Verse 47 This seventh parable is a different kind of parable with a different purpose: putting up with the imperfect in the community. It is not unlike the parable of the wheat and the weeds.
Verse 48 “Sorting” is a feature of the allegorical parables in Matthew 13 and 19.
Verse 49 Angels (a euphemism for God) do the sifting at the end. It is assumed that the disciples belong to the righteous and that they will escape judgment on account of their faith in Jesus.
Verse 50 This quotes Dan 3:6 and appends Matthew’s dental metaphor.
Verse 51 Matthew, in contrast to Mark, shows the disciples coming to some understanding. Cf. Matt 13:11, 16, 23. Elsewhere, their grasp of things is less apparent: 14:17, 28–31; 15:16, 33; 16:5–8, 22–23 etc.
Verse 52 He then describes himself, really, as the perfect scribe, combining old and new (see Matt 5:17-20 and 9:16-17). See the portrait of the ideal scribe in Sirach 39. In the rabbinic tradition, we read: “Whosoever studies the Torah and does not revise it is likened unto one who sows without reaping.”
Chapter 13 fits into Matthew’s story in an interesting way. In chs. 5-7, Jesus gave powerful teaching to his followers. In chs. 8-9, we see Jesus powerful in deed.
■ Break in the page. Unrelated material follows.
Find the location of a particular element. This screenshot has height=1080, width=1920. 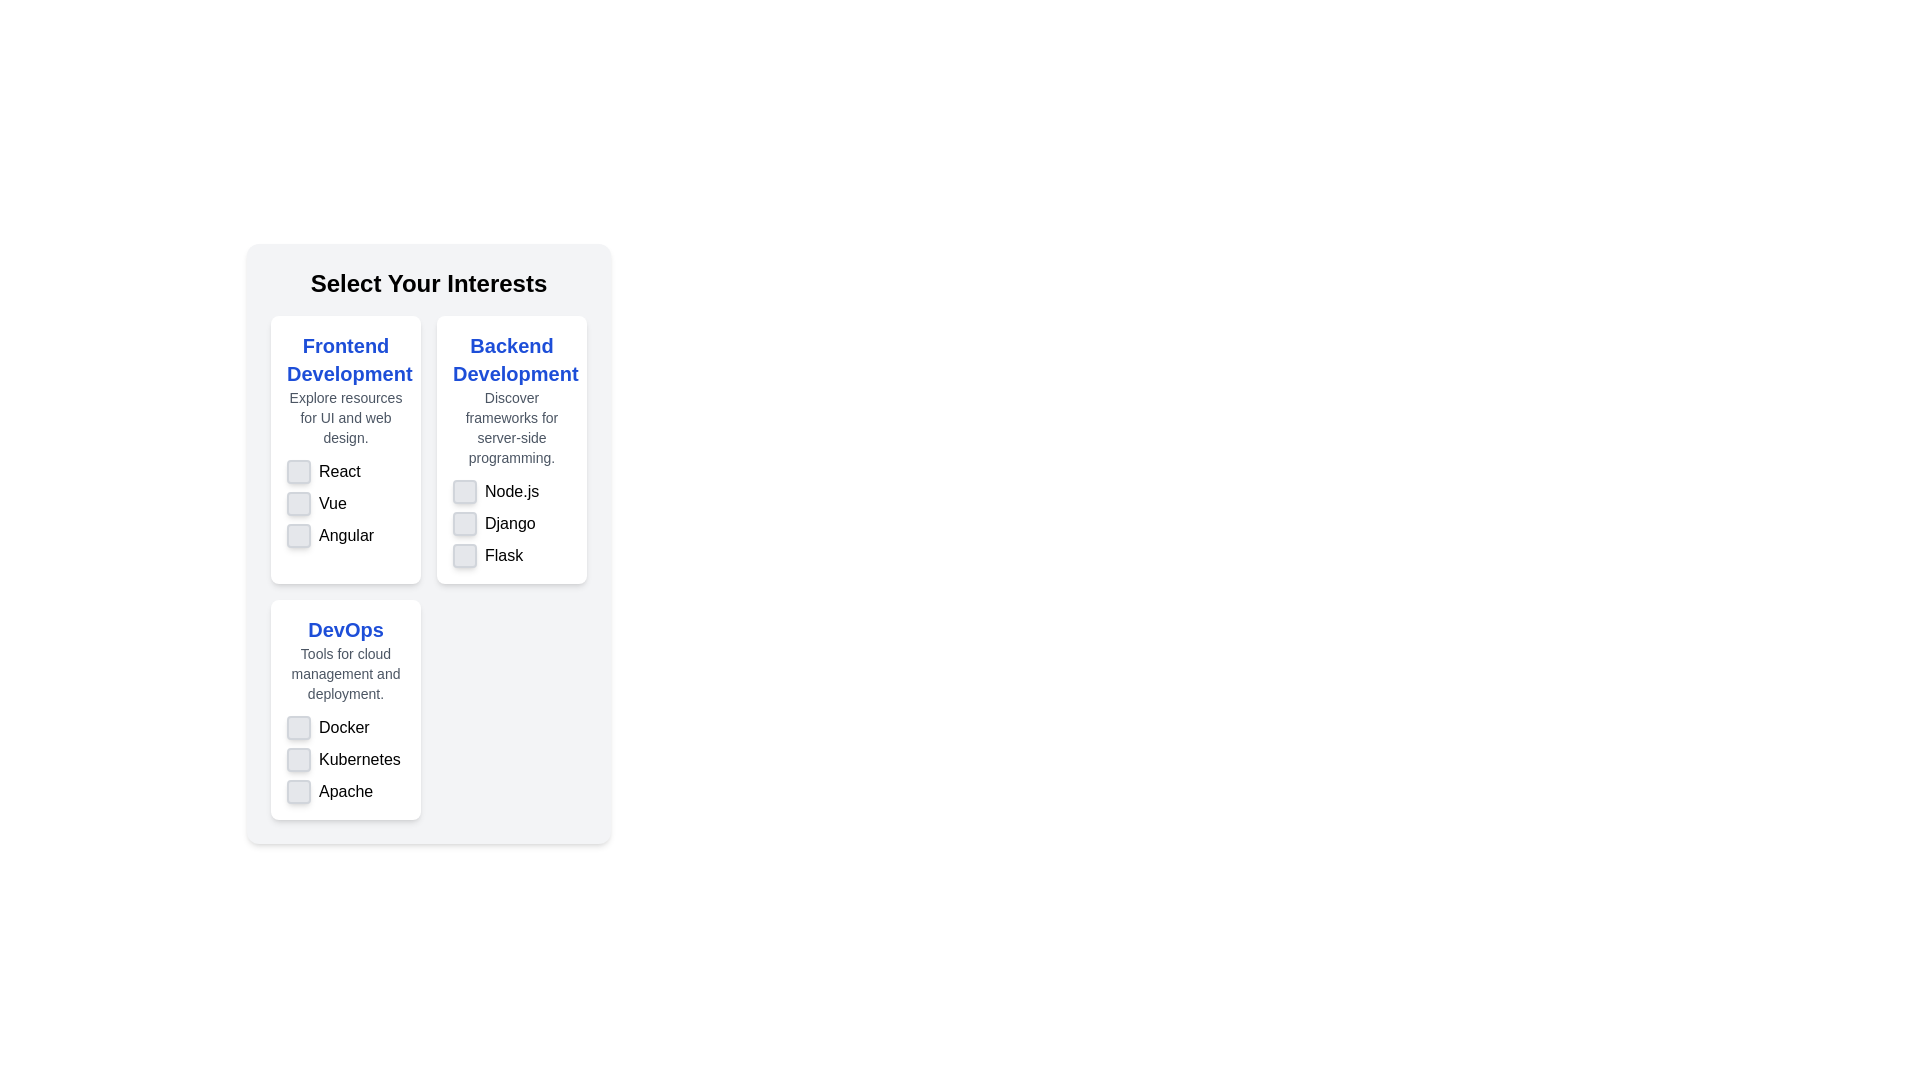

the bold blue text label reading 'DevOps' located at the top center of the 'DevOps' card is located at coordinates (345, 628).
Following on that, chs. 11-12 show a variety of responses to Jesus. In ch. 13, Jesus tries to deconstruct an old world and construct a new one. There are two “audiences”: the crowds (who do not really understand) and the disciples (who begin to understand, albeit falteringly). That is why, in the middle of ch. 13, Jesus turns to his disciples and instructs them directly. This division of response will continue in chs. 14-16, where we witness the widening gap between two communities, no doubt reflecting conditions at the time of writing.
With such a context in mind, we are reminded that we cannot take the parables out of their setting and treat them somehow as generic wisdom. The parables packed a punch in the ministry of Jesus and in the life of the early church. It is our task to allow them to speak today, in our communities and contexts.
Pointers for prayer
1. Have you ever found yourself saying “that was worth it” after giving up something (time, pleasure, money, etc.)? What was the treasure that made the sacrifice worthwhile?
2. The “kingdom of heaven” is when God is really the ruler in our life. What treasures have you obtained when you allow God to be at the centre of your life?
3. In life, we gather a lot of things, some good and some bad. The wise person in the kingdom of heaven, knows how to sit down and make decisions on what to keep and what to discard. When have you undertaken that kind of discernment? What have you discarded? What have you retained?
God of eternal wisdom, you alone impart the gift of right judgement. Grant us an understanding ear, that we may value wisely the treasure of your kingdom and gladly forgo all lesser gifts to possess that kingdom’s incomparable joy. We make our prayer through our Lord Jesus Christ, your Son, who lives and reigns with you in the unity of the Holy Spirit, God for ever and ever. Amen.